His writings and speeches evoked magical effect. His words not only agitated mind of Indians but also enkindled love for the motherland. He established motherland as the only deity to be worshiped in the mind and heart of countrymen.
He galvanized the National Spirit by exposing the British policy of profiteering in complete disregard to the Indian interests. Explaining European colonial plans in Indian perspective, he demoralized British rulers. He popularized the nationalist movement that swept the country and a new India emerged. As he said, “Let a new India arise out of the peasant’s cottage grasping the plough; out of the hearts of the fisherman, the cobbler and the sweeper. Let her spring from the grocer’s shop, from beside the oven of the fritter-seller. Let her emanate from the factory, from the marts and from the markets. Let her emerge from the groves and forests, from the hills and mountains”
Courage and determination instilled by Swami Vivekananda’s speeches and writings in agitating minds and hearts of Indians to face all eventualities against all opposition were nurtured by Aurbindo Ghosh over the generation. This Indian mindset ready for supreme sacrifice provided the launching pad for success of Mahatma Gandhi’s freedom movement based on “Ahimsa” and “Satyagrah.”
Swami Vivekananda saw the spirituality as point of convergence for all religious forces of diverse India capable of unifying into a national current. Like Vivekananda, Aurbindo Ghosh and Mahatma Gandhi also realized that religion and spirituality are in the veins of Indians and worked for India’s unification through awakening the force of religion and spirituality.
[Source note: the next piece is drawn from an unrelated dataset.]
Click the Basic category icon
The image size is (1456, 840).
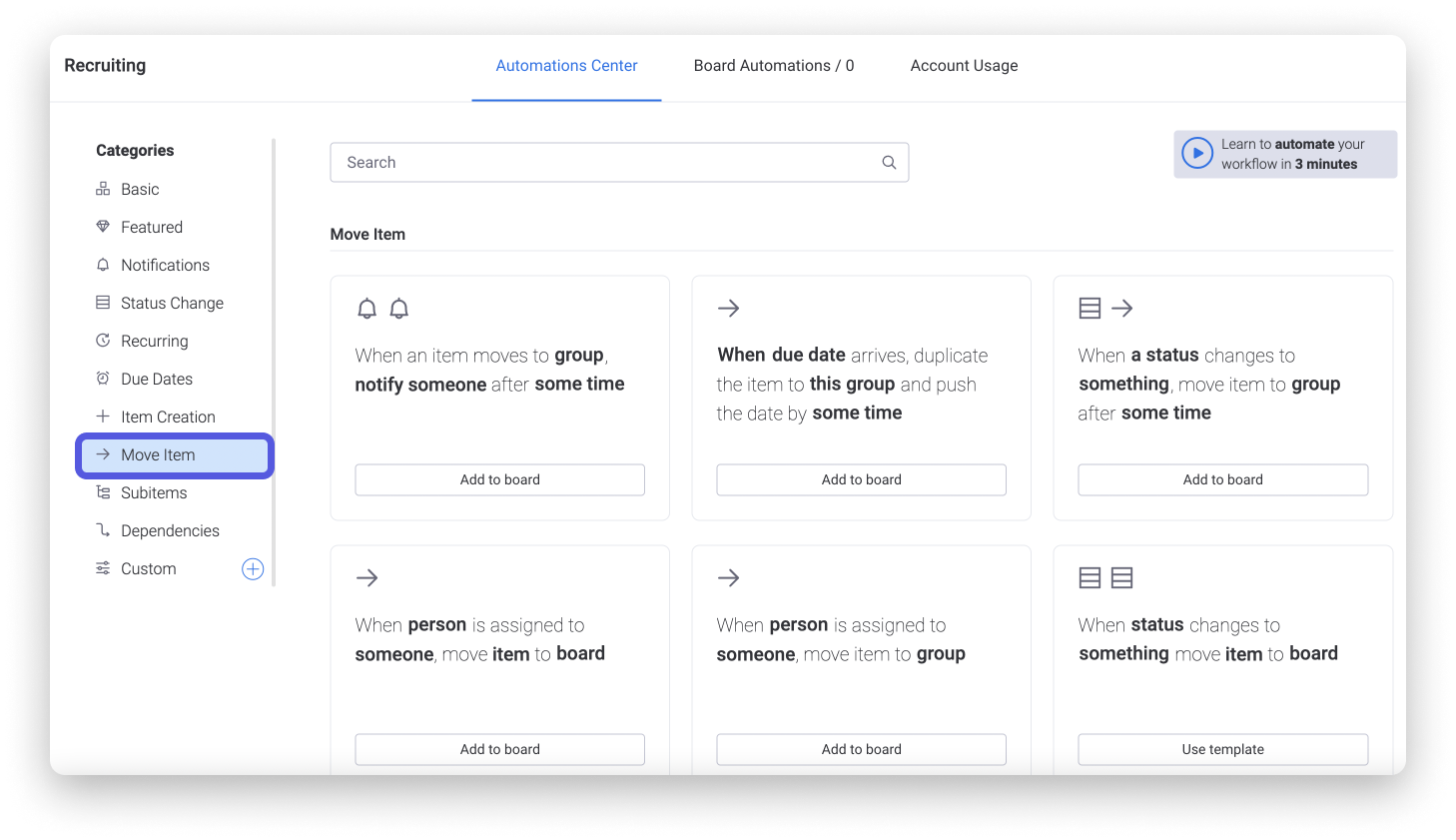click(x=103, y=189)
His speech at Chicago in 1893 established him as the greatest figure in the Parliament of World Religions and India as the Mother of religion. Greeting the youngest of the nations on behalf of "the most ancient order of monks in the world, the Vedic order of sannyasins, a religion which has taught the world both tolerance and universal acceptance" Swami Vivekananda quoted two illustrative passages from the "Shiva mahimna stotram": "As the different streams having their sources in different places all mingle their water in the sea, so, O Lord, the different paths which men take, through different tendencies, various though they appear, crooked or straight, all lead to Thee!" and "Whosoever comes to Me, through whatsoever form, I reach him; all men are struggling through paths that in the end lead to Me.”
Despite the brevity of his speech, it voiced the spirit and sense of universality of the Parliament. His other speeches too at the Parliament had the common theme of universality, emphasizing religious tolerance.
Since the onset of 21st Century, the world is in turmoil and passing through transition period of a kind. At this hour of human history the message of Swami Vivekananda promoting spiritual integration of the nation and world on the basis of universal brotherhood and goodwill becomes all the more relevant. It has the potential to avert wars ensuring peaceful co-existence of individuals and nations.